══ MATERIAL SHOWN

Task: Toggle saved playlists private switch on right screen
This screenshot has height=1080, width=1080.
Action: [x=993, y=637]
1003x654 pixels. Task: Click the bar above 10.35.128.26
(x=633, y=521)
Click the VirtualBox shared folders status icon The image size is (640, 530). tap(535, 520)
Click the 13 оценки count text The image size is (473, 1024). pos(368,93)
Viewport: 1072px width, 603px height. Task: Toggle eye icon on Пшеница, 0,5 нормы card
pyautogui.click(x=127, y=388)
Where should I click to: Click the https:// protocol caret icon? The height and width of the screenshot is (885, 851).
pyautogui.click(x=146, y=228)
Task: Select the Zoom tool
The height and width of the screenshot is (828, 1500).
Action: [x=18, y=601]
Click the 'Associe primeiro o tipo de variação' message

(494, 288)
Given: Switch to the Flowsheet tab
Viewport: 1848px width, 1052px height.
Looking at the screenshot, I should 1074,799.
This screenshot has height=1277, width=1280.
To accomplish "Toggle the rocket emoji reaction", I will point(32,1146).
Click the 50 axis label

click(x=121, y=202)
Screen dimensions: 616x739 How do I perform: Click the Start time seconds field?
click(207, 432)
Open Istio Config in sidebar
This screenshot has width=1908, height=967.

════

> AIM OF THE EXERCISE: Recast every line of the data above as a Markdown table with the columns Row and Line, omitting blank lines.

> ANSWER BELOW:
| Row | Line |
|---|---|
| 1 | Task: Toggle saved playlists private switch on right screen |
| 2 | This screenshot has height=1080, width=1080. |
| 3 | Action: [x=993, y=637] |
| 4 | 1003x654 pixels. Task: Click the bar above 10.35.128.26 |
| 5 | (x=633, y=521) |
| 6 | Click the VirtualBox shared folders status icon The image size is (640, 530). tap(535, 520) |
| 7 | Click the 13 оценки count text The image size is (473, 1024). pos(368,93) |
| 8 | Viewport: 1072px width, 603px height. Task: Toggle eye icon on Пшеница, 0,5 нормы card |
| 9 | pyautogui.click(x=127, y=388) |
| 10 | Where should I click to: Click the https:// protocol caret icon? The height and width of the screenshot is (885, 851). |
| 11 | pyautogui.click(x=146, y=228) |
| 12 | Task: Select the Zoom tool |
| 13 | The height and width of the screenshot is (828, 1500). |
| 14 | Action: [x=18, y=601] |
| 15 | Click the 'Associe primeiro o tipo de variação' message |
| 16 | (494, 288) |
| 17 | Given: Switch to the Flowsheet tab |
| 18 | Viewport: 1848px width, 1052px height. |
| 19 | Looking at the screenshot, I should 1074,799. |
| 20 | This screenshot has height=1277, width=1280. |
| 21 | To accomplish "Toggle the rocket emoji reaction", I will point(32,1146). |
| 22 | Click the 50 axis label |
| 23 | click(x=121, y=202) |
| 24 | Screen dimensions: 616x739 How do I perform: Click the Start time seconds field? |
| 25 | click(207, 432) |
| 26 | Open Istio Config in sidebar |
| 27 | This screenshot has width=1908, height=967. |